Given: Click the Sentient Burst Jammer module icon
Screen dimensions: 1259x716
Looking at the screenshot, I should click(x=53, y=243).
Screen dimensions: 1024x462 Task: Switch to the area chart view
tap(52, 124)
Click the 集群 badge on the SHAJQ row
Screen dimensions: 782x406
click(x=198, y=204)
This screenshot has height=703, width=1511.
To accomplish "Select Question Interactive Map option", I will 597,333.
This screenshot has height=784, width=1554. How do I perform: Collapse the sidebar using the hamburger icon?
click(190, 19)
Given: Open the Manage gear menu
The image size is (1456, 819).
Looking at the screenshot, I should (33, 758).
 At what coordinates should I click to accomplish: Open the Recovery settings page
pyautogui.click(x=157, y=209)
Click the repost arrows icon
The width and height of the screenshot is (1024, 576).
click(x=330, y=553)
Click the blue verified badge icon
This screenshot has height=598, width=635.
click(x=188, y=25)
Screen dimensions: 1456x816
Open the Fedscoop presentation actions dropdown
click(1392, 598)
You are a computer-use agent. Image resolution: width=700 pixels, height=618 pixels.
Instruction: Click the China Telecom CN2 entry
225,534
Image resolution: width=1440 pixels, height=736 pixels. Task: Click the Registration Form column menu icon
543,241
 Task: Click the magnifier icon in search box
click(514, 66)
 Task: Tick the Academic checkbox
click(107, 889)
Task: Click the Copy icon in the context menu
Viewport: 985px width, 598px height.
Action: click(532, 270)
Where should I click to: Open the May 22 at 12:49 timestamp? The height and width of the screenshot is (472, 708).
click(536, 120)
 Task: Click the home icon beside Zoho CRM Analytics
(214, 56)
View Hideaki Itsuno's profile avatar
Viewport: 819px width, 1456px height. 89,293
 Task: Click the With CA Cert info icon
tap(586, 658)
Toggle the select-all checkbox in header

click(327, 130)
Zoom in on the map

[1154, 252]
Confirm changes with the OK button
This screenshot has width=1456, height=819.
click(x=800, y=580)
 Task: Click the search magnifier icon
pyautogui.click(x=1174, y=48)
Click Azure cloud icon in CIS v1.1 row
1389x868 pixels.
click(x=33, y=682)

- - - -

Write out every line of the entries above as a JSON list of strings, one string per line, with blank lines omitted.

[
  "Given: Click the Sentient Burst Jammer module icon",
  "Screen dimensions: 1259x716",
  "Looking at the screenshot, I should click(x=53, y=243).",
  "Screen dimensions: 1024x462 Task: Switch to the area chart view",
  "tap(52, 124)",
  "Click the 集群 badge on the SHAJQ row",
  "Screen dimensions: 782x406",
  "click(x=198, y=204)",
  "This screenshot has height=703, width=1511.",
  "To accomplish \"Select Question Interactive Map option\", I will 597,333.",
  "This screenshot has height=784, width=1554. How do I perform: Collapse the sidebar using the hamburger icon?",
  "click(190, 19)",
  "Given: Open the Manage gear menu",
  "The image size is (1456, 819).",
  "Looking at the screenshot, I should (33, 758).",
  " At what coordinates should I click to accomplish: Open the Recovery settings page",
  "pyautogui.click(x=157, y=209)",
  "Click the repost arrows icon",
  "The width and height of the screenshot is (1024, 576).",
  "click(x=330, y=553)",
  "Click the blue verified badge icon",
  "This screenshot has height=598, width=635.",
  "click(x=188, y=25)",
  "Screen dimensions: 1456x816",
  "Open the Fedscoop presentation actions dropdown",
  "click(1392, 598)",
  "You are a computer-use agent. Image resolution: width=700 pixels, height=618 pixels.",
  "Instruction: Click the China Telecom CN2 entry",
  "225,534",
  "Image resolution: width=1440 pixels, height=736 pixels. Task: Click the Registration Form column menu icon",
  "543,241",
  " Task: Click the magnifier icon in search box",
  "click(514, 66)",
  " Task: Tick the Academic checkbox",
  "click(107, 889)",
  "Task: Click the Copy icon in the context menu",
  "Viewport: 985px width, 598px height.",
  "Action: click(532, 270)",
  "Where should I click to: Open the May 22 at 12:49 timestamp? The height and width of the screenshot is (472, 708).",
  "click(536, 120)",
  " Task: Click the home icon beside Zoho CRM Analytics",
  "(214, 56)",
  "View Hideaki Itsuno's profile avatar",
  "Viewport: 819px width, 1456px height. 89,293",
  " Task: Click the With CA Cert info icon",
  "tap(586, 658)",
  "Toggle the select-all checkbox in header",
  "click(327, 130)",
  "Zoom in on the map",
  "[1154, 252]",
  "Confirm changes with the OK button",
  "This screenshot has width=1456, height=819.",
  "click(x=800, y=580)",
  " Task: Click the search magnifier icon",
  "pyautogui.click(x=1174, y=48)",
  "Click Azure cloud icon in CIS v1.1 row",
  "1389x868 pixels.",
  "click(x=33, y=682)"
]